The mission of the Kingdom (formation - confession & healing)
This is our Sunday teaching from Senior Pastor, Tom Thompson. Recorded live at our Sunday Service in Harris Academy Purley, Croydon on Sunday 30th November, 2025.
Below you can find the full talk audio, slides and a summary article.
Want to lead a connect group session on this teaching? The notes are here!
Talk slides are here.
Summary Article - Walking Into the Life God Made You For
Jesus’ first announcement was bold: “The Kingdom of God has come.” He taught it, lived it, invited us into it—and told us to pray for more of it. But what does life in the Kingdom actually feel like?
Scripture gives us several pictures. The Kingdom is like a banquet, a celebration overflowing with grace you didn’t earn. It’s like a team-building exercise, where each person brings unique gifts and learns to collaborate. At times it's like a family business, joining in with God’s work in the world.
But perhaps the most common and most helpful picture is this: the Kingdom is a walk.
Walking is steady, ordinary, achievable. It’s left-foot, right-foot, day after day. So much of spiritual formation—the slow process of becoming the person God imagined when He created you—happens not through dramatic moments but through long obedience in the same direction. You may not feel different from who you were a month ago, but look back three years and the grace becomes unmistakable.

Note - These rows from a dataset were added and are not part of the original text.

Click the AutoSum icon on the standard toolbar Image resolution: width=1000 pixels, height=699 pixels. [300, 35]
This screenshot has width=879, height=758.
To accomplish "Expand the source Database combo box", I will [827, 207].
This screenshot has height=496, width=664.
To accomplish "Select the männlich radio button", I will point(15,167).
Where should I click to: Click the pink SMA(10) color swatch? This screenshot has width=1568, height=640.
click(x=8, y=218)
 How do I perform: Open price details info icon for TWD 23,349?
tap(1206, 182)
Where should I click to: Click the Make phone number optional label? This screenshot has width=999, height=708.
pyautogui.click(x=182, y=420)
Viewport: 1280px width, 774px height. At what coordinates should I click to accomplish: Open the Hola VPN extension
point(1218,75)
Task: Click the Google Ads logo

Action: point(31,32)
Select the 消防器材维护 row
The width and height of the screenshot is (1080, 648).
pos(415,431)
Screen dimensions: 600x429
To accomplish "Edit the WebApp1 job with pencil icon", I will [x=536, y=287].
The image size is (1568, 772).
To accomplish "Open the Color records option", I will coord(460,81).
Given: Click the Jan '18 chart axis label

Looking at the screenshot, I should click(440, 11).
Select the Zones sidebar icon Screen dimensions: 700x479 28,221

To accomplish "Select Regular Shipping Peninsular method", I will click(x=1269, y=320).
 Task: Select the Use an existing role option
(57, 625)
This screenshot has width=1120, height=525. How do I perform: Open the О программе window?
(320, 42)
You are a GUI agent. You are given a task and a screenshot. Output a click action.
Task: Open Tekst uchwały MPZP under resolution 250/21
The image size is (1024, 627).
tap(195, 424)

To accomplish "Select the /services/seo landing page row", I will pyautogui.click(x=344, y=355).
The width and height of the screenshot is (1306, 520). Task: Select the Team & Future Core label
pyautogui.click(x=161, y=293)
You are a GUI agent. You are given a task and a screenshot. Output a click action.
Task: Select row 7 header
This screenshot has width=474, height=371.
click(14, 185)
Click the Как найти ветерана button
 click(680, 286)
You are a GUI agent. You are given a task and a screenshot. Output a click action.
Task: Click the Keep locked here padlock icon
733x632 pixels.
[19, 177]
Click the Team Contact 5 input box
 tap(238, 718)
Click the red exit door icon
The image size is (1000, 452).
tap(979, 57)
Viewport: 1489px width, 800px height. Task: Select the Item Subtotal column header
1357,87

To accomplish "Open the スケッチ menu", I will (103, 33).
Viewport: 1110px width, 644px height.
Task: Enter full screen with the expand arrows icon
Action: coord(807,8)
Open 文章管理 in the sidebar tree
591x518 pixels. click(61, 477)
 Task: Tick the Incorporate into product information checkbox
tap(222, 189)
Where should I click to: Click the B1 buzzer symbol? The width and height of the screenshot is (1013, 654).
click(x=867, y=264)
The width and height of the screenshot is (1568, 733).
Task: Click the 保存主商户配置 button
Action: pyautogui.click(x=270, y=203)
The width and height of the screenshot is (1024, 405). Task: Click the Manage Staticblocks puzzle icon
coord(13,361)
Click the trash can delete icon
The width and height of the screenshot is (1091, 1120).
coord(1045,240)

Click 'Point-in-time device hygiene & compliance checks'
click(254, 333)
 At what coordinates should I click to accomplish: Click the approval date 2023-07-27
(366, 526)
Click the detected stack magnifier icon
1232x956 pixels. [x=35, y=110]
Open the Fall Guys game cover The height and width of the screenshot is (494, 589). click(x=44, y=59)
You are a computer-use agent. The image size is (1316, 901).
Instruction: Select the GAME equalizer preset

Throughout Scripture we hear the same refrain: Walk in obedience. Walk in love. Walk in the Spirit. A walk has purpose—like Israel leaving slavery and moving toward promise. And in a culture that often feels directionless, God says: I have a future for you. Walk toward it.
So how do we walk well? The sermon offered three simple, powerful practices:
1. Journaling:
You cannot change what you're unaware of. Journaling helps you notice your inner life—your emotions, habits, fears, instincts, and inherited “family scripts.” Bringing these into the light of Jesus allows Him to transform them.
2. Huddling:
Don’t walk alone. Two or three trusted friends who know your real life—your struggles, patterns, money, relationships—can help you discern God’s voice and keep you on track. Friendship is one of God’s most underrated tools for growth.
3. Receiving Leadership:
In a culture obsessed with autonomy, Scripture reminds us that Jesus gives leaders as a gift. Wise, plural, humble leadership helps us understand the “instructions of Jesus” and walk with stability and safety.
The good news is that this journey isn’t glamorous, but it is effective. God has a vision of who you will be when His work in you is complete—whole, loving, free, unhurried, joyful. And as you walk, His Spirit walks with you.
Left foot. Right foot. One day at a time, growing into the person who makes God smile.